In tomorrow’s post, having regard to Article 10 of the European Convention on Human Rights, I will consider whether – even if there were something to punish – the use of the costs discretion was appropriate and whether the severity of the order is a disproportionate infringement of the journalists’ rights under Article 10 of the Convention.
You won’t be surprised to learn that I find your argument unconvincing:-) .
There are several examples in the law of otherwise successful and/or meritorious parties suffering for misbehaviour. (I hope that you agree that deliberate destruction of relevant evidence *is* misbehaviour by a litigant).
One such is the rule in Equity that he who seeks equity must have clean hands. In insurance law, the Irish case of Fagan was one where a policyholder was not allowed to collect any policy benefit because of misbehaviour, even though he indisputably had suffered an insured loss.
Hi Fergus.
Thanks for this. Not only am I not surprised that you are not convinced, I would be disappointed if it were otherwise :-) ! Anyway, I completely agree that
but I think that you are making the same assumption that the High Court made, ie, you are assuming that the document is “relevant evidence”. If a privilege attaches and is exercised, then it is not compellable evidence, no matter how relevant. So, I completely agree that
but since the document is was privileged and thus not compellable, there was no misbehaviour.
Eoin.
The ruling as I understand it was that The Tribunal does not have the power to compel the document to be produced in evidence. It does not necessarily follow that the Supreme Court does not itself have the power to compel the document to be produced.
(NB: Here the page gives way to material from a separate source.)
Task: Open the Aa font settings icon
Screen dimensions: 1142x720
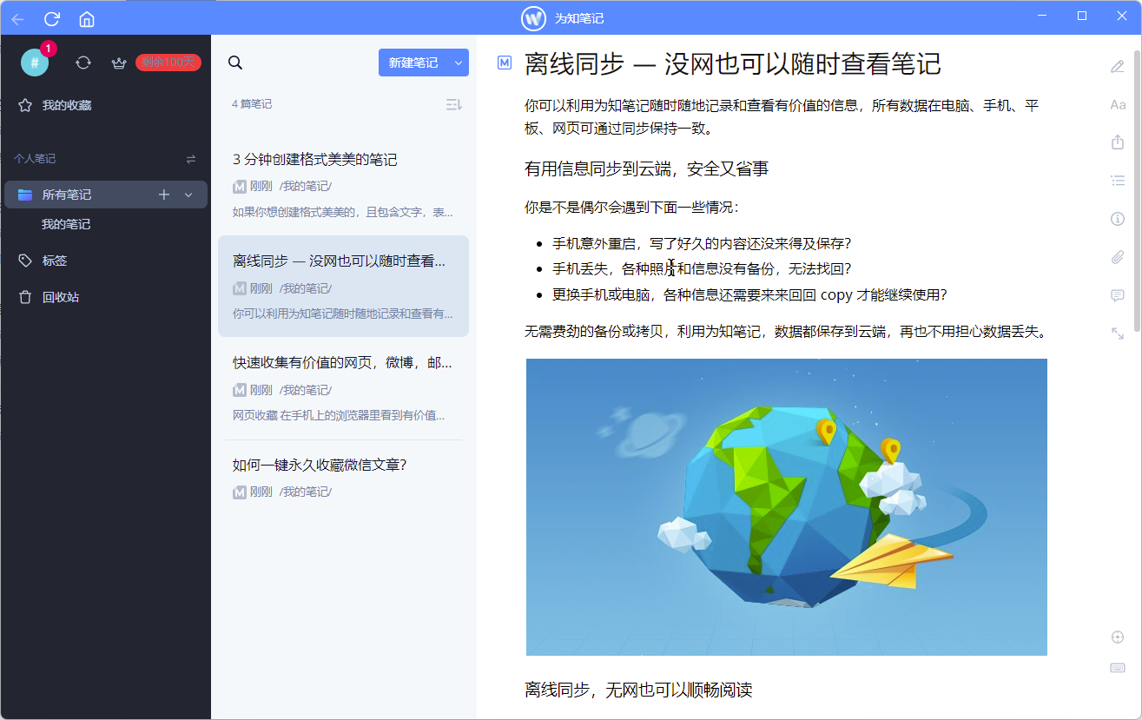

The costs ruling is logically consistent with a finding that the Supreme Court has a power the The Tribunal does not, which is not an unreasonable conclusion.
Note, I am not saying that I agree that the Supreme Court should have such a power, but merely noting that the ruling is logically consistent.
Here’s a comprehensive case on the question of when a losing party can not only resist the general rule that costs follow the event but also seek to have its own costs met: BUPA Ireland Ltd v The Health Insurance Authority [2013] IEHC 177 (30 April 2013) (Cooke J). Summary: it’s a very big ask, and it failed in this case. In my view, it should also have failed in Mahon v Keena (above).